Nous avons établi que, pour des écoles comparables, les sommes versées au Québec et au Nouveau-Brunswick sont plus élevées. Ils peuvent payer, disons, 12 000 $ par étudiant dans un cas, 13 000 $ dans d'autres cas, et jusqu'à 22 000 $ par étudiant dans d'autres cas encore. Donc, c'est différent.
Oui, j'ai un très bref commentaire, et je vais être très direct avec vous.

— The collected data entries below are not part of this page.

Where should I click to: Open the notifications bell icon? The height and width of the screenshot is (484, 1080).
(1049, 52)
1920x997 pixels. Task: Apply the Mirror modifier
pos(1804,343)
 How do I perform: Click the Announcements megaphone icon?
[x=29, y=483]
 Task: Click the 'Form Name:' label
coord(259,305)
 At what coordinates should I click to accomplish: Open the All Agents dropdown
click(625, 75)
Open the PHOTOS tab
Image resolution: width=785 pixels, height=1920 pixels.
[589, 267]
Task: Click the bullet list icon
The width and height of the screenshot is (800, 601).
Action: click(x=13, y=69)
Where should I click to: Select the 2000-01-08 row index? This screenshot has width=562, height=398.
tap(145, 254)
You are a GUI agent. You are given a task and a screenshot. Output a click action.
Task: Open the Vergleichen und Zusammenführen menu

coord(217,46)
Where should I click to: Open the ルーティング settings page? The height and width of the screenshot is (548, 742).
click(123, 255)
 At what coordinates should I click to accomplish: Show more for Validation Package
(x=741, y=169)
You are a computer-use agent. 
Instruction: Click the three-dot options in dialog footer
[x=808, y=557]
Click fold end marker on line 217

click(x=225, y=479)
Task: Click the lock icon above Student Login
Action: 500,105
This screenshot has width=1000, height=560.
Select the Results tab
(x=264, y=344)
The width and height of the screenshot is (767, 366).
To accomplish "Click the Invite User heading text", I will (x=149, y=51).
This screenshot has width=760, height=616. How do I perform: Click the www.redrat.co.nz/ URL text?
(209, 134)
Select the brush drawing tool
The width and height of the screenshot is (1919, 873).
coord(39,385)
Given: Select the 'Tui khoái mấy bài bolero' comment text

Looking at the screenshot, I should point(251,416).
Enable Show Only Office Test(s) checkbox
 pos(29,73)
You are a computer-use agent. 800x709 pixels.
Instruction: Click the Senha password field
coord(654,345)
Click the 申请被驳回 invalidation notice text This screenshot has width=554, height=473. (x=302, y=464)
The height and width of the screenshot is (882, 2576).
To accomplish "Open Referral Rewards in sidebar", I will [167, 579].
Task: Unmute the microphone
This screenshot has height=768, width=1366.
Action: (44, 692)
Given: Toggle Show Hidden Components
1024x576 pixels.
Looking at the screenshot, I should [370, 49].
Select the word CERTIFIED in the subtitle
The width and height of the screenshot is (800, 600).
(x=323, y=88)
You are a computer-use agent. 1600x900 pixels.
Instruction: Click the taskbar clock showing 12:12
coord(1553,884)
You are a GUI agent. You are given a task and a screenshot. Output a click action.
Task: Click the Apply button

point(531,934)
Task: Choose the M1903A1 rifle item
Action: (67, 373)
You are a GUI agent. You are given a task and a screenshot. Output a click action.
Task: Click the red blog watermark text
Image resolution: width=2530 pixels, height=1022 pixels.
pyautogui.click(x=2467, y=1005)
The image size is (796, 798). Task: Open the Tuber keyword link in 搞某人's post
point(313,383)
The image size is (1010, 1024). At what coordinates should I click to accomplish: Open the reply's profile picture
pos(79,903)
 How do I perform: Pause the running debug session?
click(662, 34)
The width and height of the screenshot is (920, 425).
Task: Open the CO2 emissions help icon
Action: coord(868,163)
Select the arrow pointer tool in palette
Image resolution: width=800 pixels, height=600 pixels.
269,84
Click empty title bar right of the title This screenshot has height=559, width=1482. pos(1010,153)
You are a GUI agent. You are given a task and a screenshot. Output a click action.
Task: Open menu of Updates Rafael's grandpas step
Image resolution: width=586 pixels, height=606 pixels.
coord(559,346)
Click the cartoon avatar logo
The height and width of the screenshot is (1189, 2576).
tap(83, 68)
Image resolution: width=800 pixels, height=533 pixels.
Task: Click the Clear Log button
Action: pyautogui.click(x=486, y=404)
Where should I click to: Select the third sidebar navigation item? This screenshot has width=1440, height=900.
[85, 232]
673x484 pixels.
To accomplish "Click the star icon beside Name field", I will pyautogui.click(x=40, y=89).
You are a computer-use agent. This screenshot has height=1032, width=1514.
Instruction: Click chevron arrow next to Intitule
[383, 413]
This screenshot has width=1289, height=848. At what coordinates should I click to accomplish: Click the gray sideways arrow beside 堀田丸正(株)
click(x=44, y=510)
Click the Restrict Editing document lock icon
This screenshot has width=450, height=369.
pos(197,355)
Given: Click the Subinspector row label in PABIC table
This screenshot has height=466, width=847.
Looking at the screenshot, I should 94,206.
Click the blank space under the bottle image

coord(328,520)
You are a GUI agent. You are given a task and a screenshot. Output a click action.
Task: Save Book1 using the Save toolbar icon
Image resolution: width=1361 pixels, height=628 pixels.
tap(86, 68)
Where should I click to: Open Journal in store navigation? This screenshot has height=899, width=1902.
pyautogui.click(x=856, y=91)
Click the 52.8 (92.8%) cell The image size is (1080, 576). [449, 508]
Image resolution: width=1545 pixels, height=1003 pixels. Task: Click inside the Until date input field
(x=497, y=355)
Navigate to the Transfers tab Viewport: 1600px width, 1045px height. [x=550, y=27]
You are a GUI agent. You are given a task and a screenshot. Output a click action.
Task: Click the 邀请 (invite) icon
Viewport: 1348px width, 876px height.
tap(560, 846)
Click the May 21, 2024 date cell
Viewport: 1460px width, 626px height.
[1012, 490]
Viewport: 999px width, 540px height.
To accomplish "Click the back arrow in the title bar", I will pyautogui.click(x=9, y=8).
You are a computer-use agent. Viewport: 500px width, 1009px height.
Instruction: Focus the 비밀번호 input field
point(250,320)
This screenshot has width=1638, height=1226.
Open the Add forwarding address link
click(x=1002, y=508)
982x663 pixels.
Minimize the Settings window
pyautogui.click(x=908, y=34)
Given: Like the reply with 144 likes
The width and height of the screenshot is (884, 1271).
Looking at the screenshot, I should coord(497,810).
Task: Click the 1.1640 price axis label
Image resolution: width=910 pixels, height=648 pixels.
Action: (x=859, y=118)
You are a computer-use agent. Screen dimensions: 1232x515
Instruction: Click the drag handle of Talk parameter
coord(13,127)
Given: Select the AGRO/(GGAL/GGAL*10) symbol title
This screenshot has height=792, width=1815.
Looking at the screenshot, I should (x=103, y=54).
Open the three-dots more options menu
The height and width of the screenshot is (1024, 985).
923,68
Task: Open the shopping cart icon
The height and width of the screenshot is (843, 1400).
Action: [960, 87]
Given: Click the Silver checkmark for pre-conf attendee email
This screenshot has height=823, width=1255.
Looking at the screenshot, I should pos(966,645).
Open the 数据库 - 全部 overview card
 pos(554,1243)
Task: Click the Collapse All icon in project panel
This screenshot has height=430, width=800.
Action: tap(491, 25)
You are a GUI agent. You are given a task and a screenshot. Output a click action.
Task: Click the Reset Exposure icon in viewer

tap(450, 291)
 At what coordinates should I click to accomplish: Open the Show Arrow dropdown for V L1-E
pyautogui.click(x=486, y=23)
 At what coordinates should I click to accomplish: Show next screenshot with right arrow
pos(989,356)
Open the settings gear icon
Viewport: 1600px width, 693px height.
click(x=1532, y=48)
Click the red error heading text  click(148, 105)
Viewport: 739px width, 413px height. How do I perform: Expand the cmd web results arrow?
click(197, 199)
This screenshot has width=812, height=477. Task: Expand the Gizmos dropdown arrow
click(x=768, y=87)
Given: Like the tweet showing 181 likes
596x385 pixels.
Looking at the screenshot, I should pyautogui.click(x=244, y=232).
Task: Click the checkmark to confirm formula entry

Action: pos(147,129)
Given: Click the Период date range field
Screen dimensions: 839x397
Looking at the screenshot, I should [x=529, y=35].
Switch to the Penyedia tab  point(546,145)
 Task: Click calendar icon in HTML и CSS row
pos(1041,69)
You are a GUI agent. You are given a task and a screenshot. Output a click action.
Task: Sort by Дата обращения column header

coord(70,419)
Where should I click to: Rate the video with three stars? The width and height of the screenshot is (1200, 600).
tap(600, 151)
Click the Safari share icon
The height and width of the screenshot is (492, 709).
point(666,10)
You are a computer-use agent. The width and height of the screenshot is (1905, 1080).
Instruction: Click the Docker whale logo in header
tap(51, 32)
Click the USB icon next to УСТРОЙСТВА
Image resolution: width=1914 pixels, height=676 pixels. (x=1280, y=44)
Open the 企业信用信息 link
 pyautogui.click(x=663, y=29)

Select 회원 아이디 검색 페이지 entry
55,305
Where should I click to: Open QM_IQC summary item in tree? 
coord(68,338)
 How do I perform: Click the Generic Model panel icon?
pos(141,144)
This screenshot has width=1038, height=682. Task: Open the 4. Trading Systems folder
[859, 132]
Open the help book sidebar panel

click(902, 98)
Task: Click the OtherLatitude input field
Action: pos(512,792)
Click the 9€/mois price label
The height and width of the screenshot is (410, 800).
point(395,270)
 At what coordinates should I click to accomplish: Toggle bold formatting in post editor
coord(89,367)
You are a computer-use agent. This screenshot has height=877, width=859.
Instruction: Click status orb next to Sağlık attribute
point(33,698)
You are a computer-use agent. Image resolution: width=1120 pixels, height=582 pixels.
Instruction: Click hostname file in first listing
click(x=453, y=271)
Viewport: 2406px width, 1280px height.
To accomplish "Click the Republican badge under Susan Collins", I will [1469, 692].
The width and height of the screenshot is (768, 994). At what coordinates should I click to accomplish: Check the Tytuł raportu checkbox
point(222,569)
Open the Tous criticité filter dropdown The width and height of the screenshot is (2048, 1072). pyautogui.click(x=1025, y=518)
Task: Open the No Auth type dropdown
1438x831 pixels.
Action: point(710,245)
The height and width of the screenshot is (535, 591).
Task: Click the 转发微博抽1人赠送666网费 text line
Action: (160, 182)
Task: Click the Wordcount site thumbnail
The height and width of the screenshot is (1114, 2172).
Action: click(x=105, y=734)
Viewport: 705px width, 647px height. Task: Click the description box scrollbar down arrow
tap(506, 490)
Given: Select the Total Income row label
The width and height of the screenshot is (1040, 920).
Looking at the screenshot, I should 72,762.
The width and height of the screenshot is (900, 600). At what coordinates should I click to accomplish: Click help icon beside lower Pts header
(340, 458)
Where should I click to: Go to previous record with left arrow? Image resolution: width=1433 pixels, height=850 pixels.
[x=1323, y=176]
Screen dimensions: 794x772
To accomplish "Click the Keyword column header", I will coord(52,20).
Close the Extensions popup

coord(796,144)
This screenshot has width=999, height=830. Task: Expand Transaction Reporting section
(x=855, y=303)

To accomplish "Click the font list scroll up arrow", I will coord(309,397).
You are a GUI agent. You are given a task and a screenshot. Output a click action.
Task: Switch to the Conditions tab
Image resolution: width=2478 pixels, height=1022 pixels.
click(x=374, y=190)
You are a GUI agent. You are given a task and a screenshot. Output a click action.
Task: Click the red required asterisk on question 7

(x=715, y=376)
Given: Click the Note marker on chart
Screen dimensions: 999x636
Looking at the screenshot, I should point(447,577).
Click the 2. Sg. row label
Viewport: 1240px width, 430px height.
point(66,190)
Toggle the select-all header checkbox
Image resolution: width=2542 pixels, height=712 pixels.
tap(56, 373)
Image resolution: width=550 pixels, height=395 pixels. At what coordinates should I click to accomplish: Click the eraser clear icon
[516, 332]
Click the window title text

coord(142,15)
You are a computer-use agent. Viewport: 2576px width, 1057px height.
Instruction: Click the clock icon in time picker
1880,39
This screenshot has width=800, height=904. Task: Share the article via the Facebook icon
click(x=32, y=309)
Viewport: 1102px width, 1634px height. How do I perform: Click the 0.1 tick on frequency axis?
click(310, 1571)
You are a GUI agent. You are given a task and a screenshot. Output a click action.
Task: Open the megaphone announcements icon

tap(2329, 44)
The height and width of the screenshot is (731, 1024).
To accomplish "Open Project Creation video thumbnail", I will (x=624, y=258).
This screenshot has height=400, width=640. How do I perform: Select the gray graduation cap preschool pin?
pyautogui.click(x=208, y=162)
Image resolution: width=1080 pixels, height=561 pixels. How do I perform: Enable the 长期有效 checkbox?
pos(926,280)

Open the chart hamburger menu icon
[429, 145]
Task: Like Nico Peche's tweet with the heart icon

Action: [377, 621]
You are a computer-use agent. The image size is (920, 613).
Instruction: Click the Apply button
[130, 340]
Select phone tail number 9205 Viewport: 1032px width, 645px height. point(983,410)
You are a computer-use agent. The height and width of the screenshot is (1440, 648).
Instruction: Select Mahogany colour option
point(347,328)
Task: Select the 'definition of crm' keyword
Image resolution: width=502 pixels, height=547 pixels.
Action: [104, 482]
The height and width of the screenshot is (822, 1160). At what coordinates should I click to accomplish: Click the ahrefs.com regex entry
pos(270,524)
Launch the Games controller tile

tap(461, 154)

Pour moi, l'intention est très claire. Il s'agit de faire sortir les Indiens des réserves et de les faire placer sous la responsabilité du système provincial, tant dans le secteur du logement que dans celui de l'éducation. C'est pour cela que le modèle adopté par la Colombie-Britannique est présenté comme une sorte de modèle pour toute la nation. À mon avis, nous avons parfois tendance à mettre tout le monde dans le même panier. Il se trouve qu'il y a un plus fort pourcentage d'Indiens vivant hors réserve au Québec que dans n'importe quelle autre région du pays, en dehors du Nord.
Je voudrais remercier les témoins de leur présence aujourd'hui.
La question de l'éducation des premières nations revêt une grande importance pour moi, dans ma vie. Sans éducation, je n'aurais jamais pu être ici parmi vous. D'ailleurs, je vous signale que je suis membre d'une première nation — le premier député à l'être. Il y a également un certain nombre de Métis qui se sont identifiés comme tels. Nous somme tous là pour comprendre la situation en matière d'éducation.
Si je me fonde sur mes propres expériences, je peux vous affirmer que, si je n'avais pas pu obtenir une éducation, je n'aurais jamais pu obtenir un emploi, je n'aurais pas pu progresser, et il est même probable que je ne serais pas là devant vous aujourd'hui en tant que député élu à la Chambre des communes. Je pense également que les Autochtones devraient s'enorgueillir d'être membres d'une première nation et s'assurer de poursuivre des études postsecondaires. Moi, j'ai dû payer une partie de mes études postsecondaires. J'ai obtenu de l'aide de la part du MAINC, et j'en suis très reconnaissant, mais il faut parfois prendre l'initiative d'aller plus loin et de poursuivre ses études, si on veut atteindre ses objectifs.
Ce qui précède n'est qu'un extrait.